# ENTRIES PROVIDED
•••
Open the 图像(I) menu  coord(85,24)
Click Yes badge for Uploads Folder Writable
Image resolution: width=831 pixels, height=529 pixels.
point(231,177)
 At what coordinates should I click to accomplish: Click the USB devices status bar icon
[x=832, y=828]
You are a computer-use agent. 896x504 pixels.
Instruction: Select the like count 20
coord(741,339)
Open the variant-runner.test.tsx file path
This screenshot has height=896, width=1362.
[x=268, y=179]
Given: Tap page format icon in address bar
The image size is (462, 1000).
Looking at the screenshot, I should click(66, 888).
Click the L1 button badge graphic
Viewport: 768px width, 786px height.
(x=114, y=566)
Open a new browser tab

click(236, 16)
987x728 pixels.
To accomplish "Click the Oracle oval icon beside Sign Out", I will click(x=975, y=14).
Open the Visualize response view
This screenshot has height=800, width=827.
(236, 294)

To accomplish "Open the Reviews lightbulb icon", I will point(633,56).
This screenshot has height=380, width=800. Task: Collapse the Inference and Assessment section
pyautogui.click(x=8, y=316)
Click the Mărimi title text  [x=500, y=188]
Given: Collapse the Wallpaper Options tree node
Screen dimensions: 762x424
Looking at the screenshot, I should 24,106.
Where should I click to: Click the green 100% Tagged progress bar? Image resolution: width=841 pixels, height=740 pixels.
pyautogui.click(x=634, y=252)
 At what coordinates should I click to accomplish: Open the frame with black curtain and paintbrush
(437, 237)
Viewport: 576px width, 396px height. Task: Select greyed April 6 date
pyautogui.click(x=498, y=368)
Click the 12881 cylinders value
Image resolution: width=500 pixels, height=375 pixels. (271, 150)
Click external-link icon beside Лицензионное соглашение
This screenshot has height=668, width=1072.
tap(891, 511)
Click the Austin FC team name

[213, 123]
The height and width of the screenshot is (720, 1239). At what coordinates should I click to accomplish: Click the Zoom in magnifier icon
•••
# EXERCISE AIM
Whenever "Given" shows up in a line of the listing, copy that whole line.

# TASK RESPONSE
Given: Tap page format icon in address bar
Given: Collapse the Wallpaper Options tree node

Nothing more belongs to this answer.